Feed hygiene in combination with water sanitation practices can help control which bacteria are consumed by the flock. One of the most effective feed hygiene strategies, addition of formaldehyde, can no longer be used in multiple countries due to regulatory restrictions. Chlorination and acidification treatments have been used in water to reduce bacterial populations. Organic acids are typically used for both feed and drinking water, which act by damaging the bacterial cell wall due to their antimicrobial activity, reducing the amount of Salmonella in the feed that can colonize in the bird’s gut (Hajati, 2018). 

Controlling Salmonella in breeding eggs and table eggs

The two contamination points in egg laying birds (laying hens and breeding hens)—the egg contents and the shell—can be controlled by reducing the amount of Salmonella in the hen’s gut.

Internal egg contents become contaminated when Salmonella from the digestive tract move into the bloodstream through damaged intestinal epithelium and colonize the reproductive tract. Once in the reproductive tract, Salmonella is transferred to egg contents through the vitelline membrane (Gast et al, 2005). Salmonella is also shed in the hen’s feces, thus contamination of the eggshell can occur if there is fecal material on the eggs. The porous structure of the eggshell allows for movement of bacteria from feces into the egg, especially if the eggshell is poor quality.

Control points for Salmonella in both types of eggs can be regulated through managing the hen’s gut health and microbiome. If we can reduce gut colonization for internal egg contamination and fecal shedding for external egg contamination, we can drastically reduce the likelihood of eggs carrying Salmonella. 
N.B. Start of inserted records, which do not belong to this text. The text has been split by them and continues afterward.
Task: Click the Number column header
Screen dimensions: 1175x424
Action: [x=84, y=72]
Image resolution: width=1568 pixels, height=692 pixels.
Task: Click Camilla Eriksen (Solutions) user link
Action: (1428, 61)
Controlling Salmonella at the hatchery

Survey studies have shown large variability in Salmonella detection at the hatchery, depending on sanitation practices (Van Der Fels-Klerx et al., 2008, Ren et al, 2016, Ha et al., 2018, Oaster et al., 2022). Even with strict sanitation processes in place, there is still a risk of contamination. Salmonella has been known to increase ‘Exploders’ – the eggs exploding during incubation and hatching due to overgrowth of pathogenic bacteria – resulting in embryonic death. Furthermore, dust, debris, and fecal material released from contaminated eggs during incubation and hatching can lead to spread of contaminates to other chicks (Cason et al., 1994). Since chicks have an unestablished gut microbiota, Salmonella can easily colonization with little competition.

With proper hatchery sanitation practices and the introduction of controlled competitive exclusion, we can reduce the risk of Salmonella in chicks before they go to the farm. 

Controlling Salmonella in commercial broilers

Broilers are most susceptible to Salmonella contamination and colonization in the first two weeks of life as their gut microbiota is naïve and in the process of being established (Fathima et al., 2022). To outcompete Salmonella, the intestine needs consistent and continuous protection through grow-out with tools for competitive exclusion which can deprive Salmonella of places to colonize, as well as reducing the food sources available for Salmonella to colonize and proliferate. By protecting intestinal health and integrity and improving nutrient utilization, less Salmonella can grow and replicate in that environment. This benefits the flock as a whole with less horizontal spread between flock mates. 

A comprehensive multi-pronged solution 

Because of the potential for contamination all along the production process, achieving “zero Salmonella” requires a comprehensive strategy:

• No matter the quality of the raw materials, use feed hygiene and water sanitation strategies that can reduce Salmonella contamination.

• Provide a ‘competitive exclusion’ product, such as a synbiotic (prebiotic and probiotic), as early as possible to help deprive Salmonella of colonization sites and improve intestinal integrity thus, improving nutrient utilization by the bird and limiting access to nutrients Salmonella needs for colonization, proliferation, and translocation to other organs.

• Protect intestinal integrity and microbial balance by providing proper vitamin levels and controlling mycotoxins.

• Know what you are dealing with. dsm-firmenich's microbiome services measure both microbiome taxa composition and functionality which gives further insights into the microbiome, including Salmonella.